All of our modules are taught by a combination of lectures and small group sessions, which include seminars, computing practicals, problem sets, debates and role-play games. On average, you have a total of 12-14 hours of lecture, seminar and other formal contact time per week.

The School of Economics is committed to making sure that you leave Kent with much more than just a degree in Economics. We put great emphasis on the development of transferable skills, including numeracy, analytical problem solving, data analysis, and written and oral communication, as well as subject-specific skills for further study at postgraduate level.

The modules are assessed by continuous assessment of coursework throughout the year and an end-of-year exam in the final term. A number of modules at each stage are assessed solely through coursework.

EXERCISE DATA:

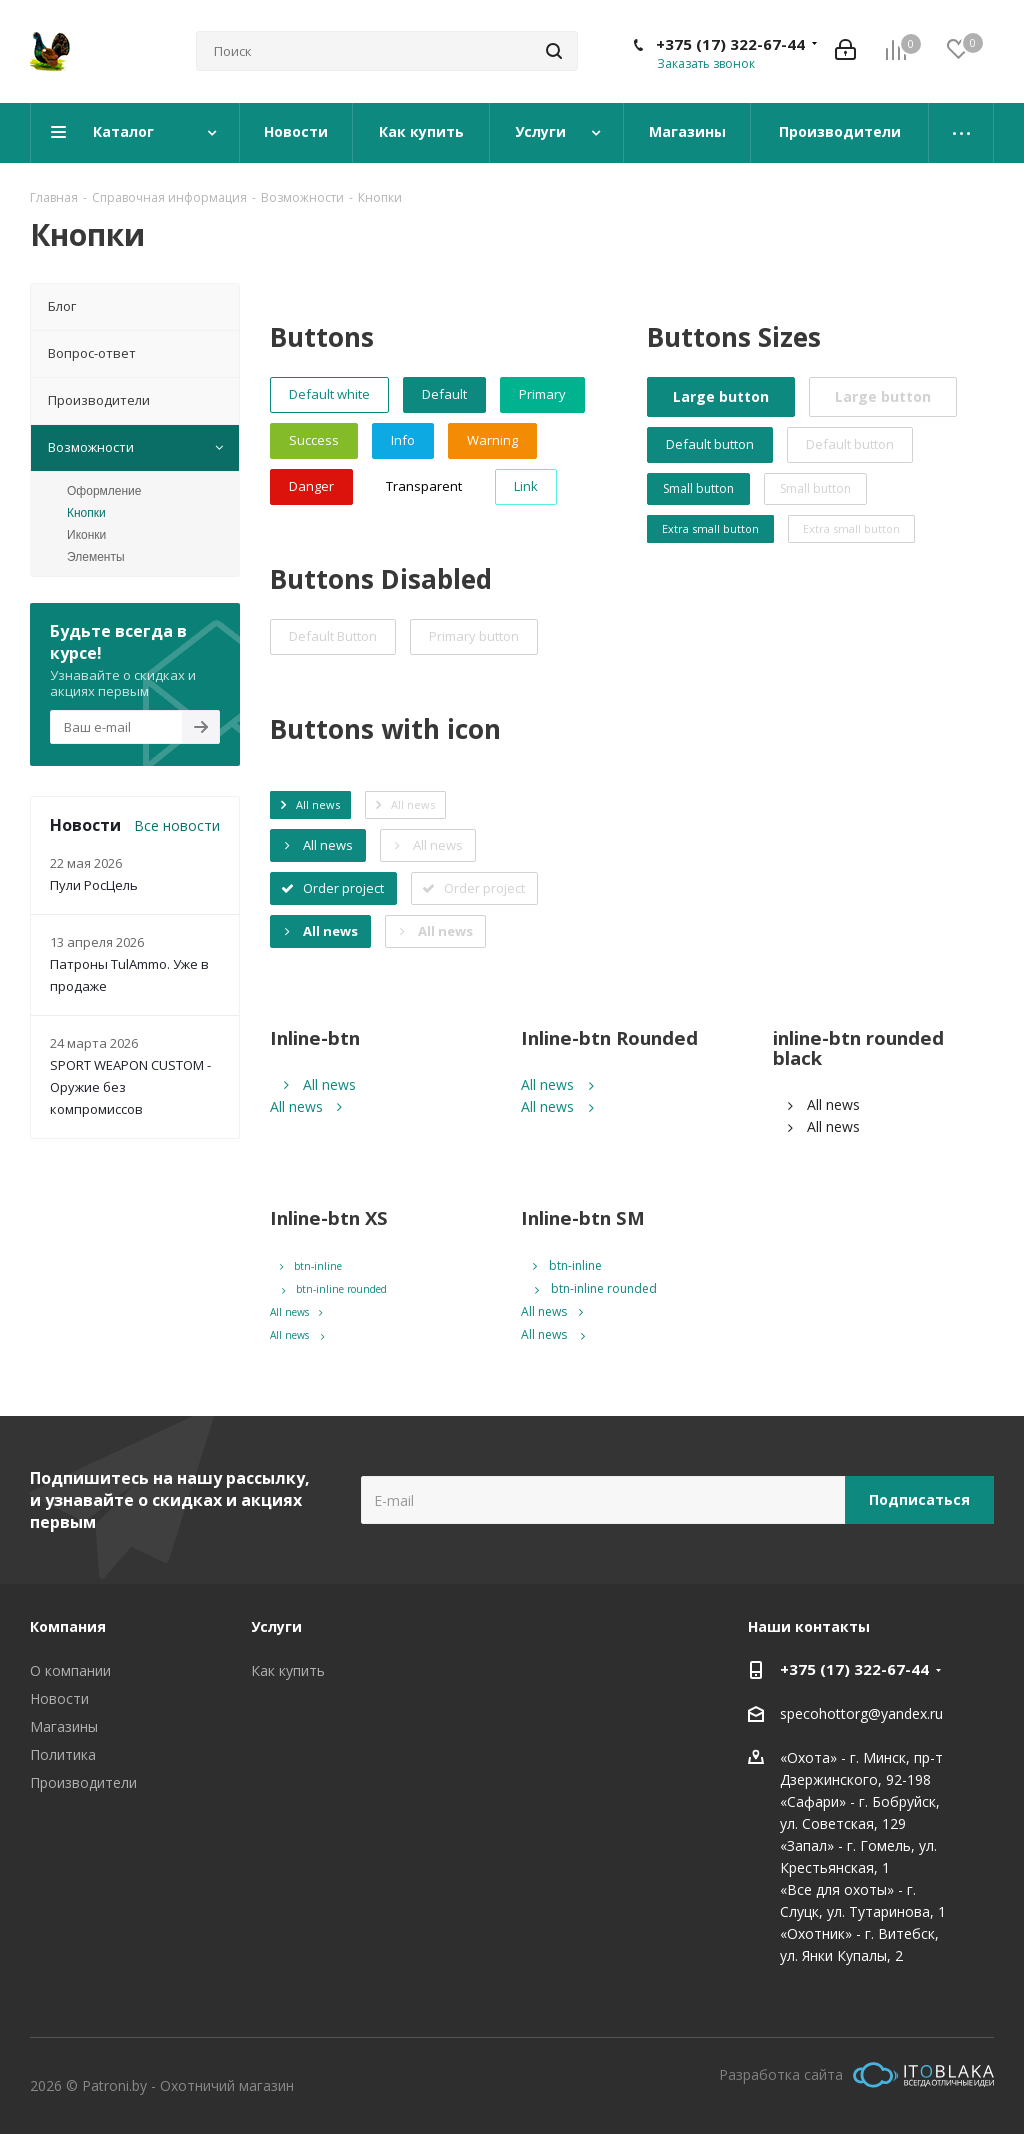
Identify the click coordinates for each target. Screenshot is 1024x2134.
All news (320, 1084)
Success (314, 440)
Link (526, 486)
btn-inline (311, 1266)
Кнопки (86, 513)
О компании (70, 1670)
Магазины (64, 1726)
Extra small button (710, 528)
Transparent (424, 486)
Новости (59, 1698)
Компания (68, 1626)
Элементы (96, 557)
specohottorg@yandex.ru (861, 1713)
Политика (63, 1754)
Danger (311, 486)
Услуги (276, 1626)
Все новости (177, 825)
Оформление (104, 491)
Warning (492, 440)
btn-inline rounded (330, 1289)
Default (444, 394)
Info (403, 440)
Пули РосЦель (94, 885)
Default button (710, 444)
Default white (329, 394)
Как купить (288, 1670)
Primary (542, 394)
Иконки (86, 535)
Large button (721, 396)
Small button (698, 488)
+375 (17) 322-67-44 (730, 44)
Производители (83, 1782)
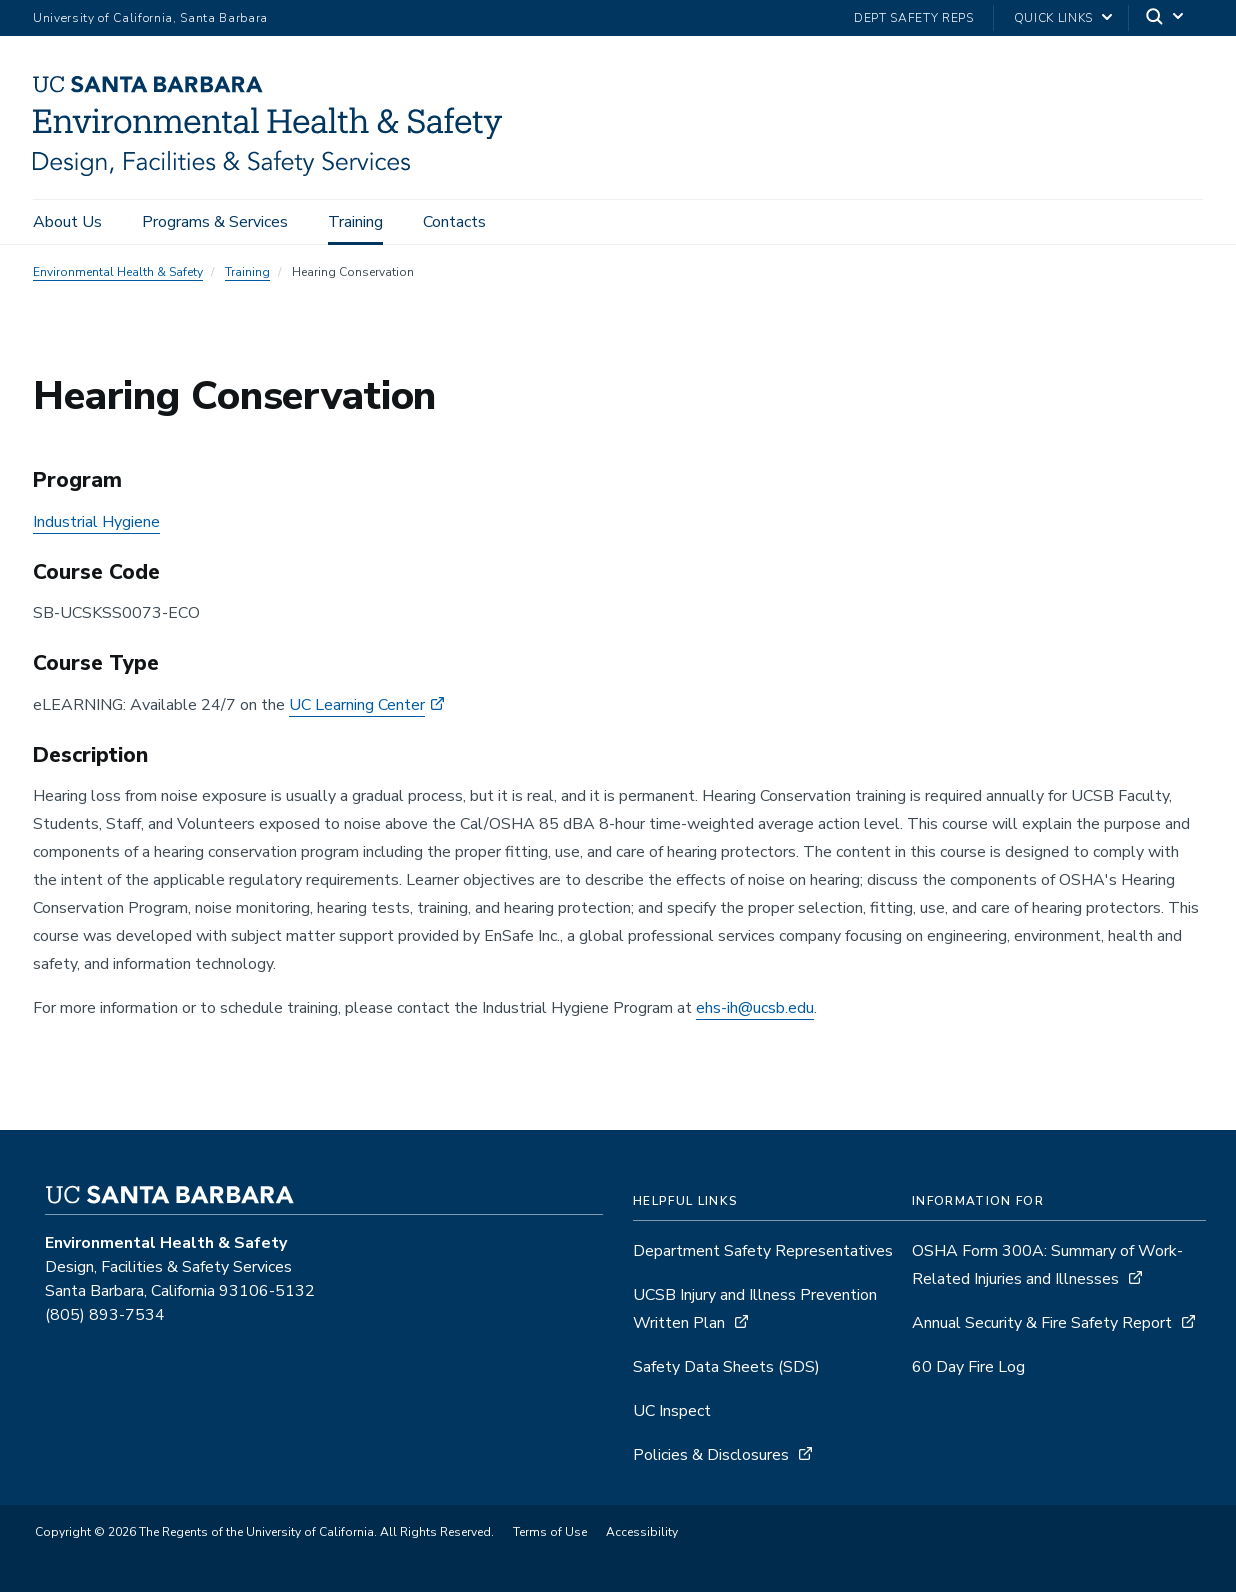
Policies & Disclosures (711, 1455)
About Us (67, 222)
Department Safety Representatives (763, 1251)
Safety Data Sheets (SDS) (726, 1367)
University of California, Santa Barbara (150, 18)
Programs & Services (215, 222)
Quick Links (1053, 18)
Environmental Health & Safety (118, 272)
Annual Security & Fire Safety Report (1042, 1323)
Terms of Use (550, 1532)
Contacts (454, 222)
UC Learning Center (357, 705)
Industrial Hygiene (96, 522)
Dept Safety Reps (914, 18)
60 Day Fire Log (968, 1367)
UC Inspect (672, 1411)
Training (355, 222)
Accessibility (642, 1532)
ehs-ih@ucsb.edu (755, 1008)
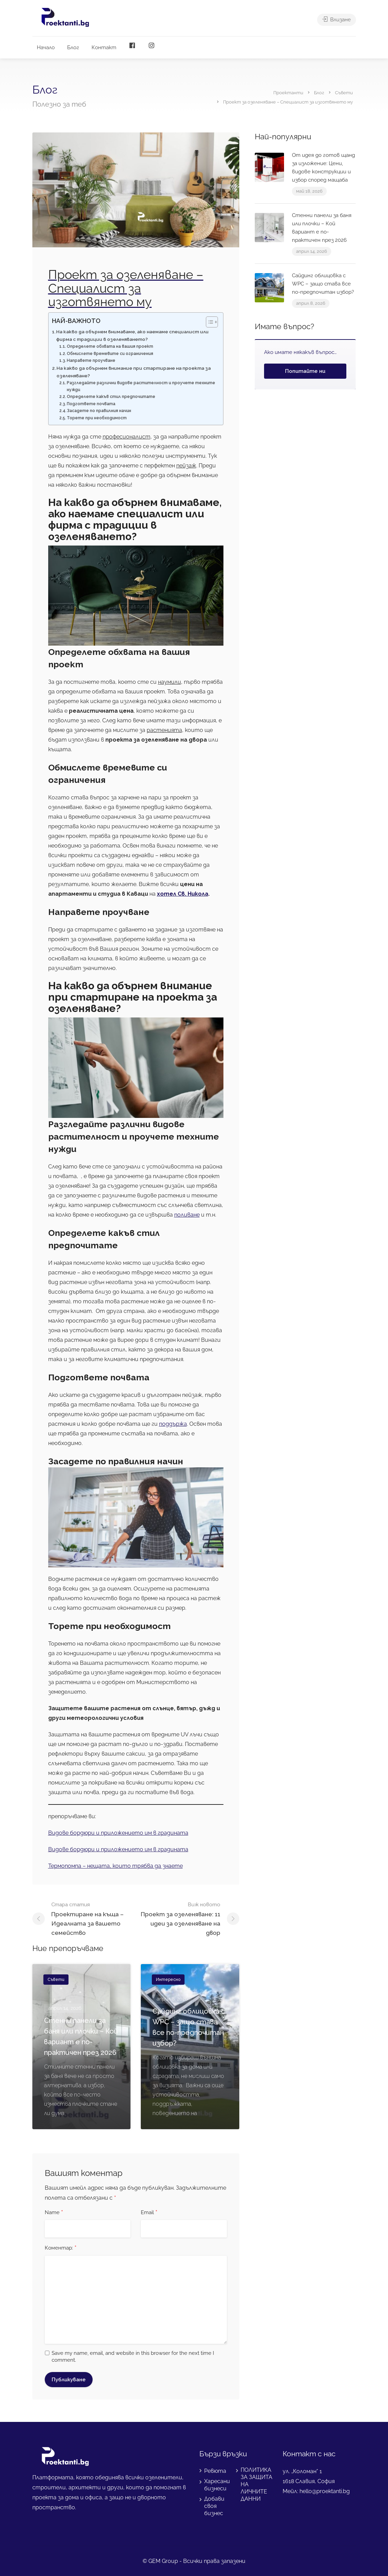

WHAT YOU NEED TO DO:
**a.** Copy the part of the economics course description that opens with the words containing "The modules are" and closes with "solely through coursework.".
**b.** Rename "Training" to "Courses" in the part of the records that opens with the line containing "UC Inspect (672, 1411)" and closes with the end of the records, and give only those lines, otherwise unchanged and without the pictures.
The text and the records have nothing to do with each other.

TASK ANSWERS:
**a.**
The modules are assessed by continuous assessment of coursework throughout the year and an end-of-year exam in the final term. A number of modules at each stage are assessed solely through coursework.

**b.**
UC Inspect (672, 1411)
Courses (355, 222)
Accessibility (642, 1532)
ehs-ih@ucsb.edu (755, 1008)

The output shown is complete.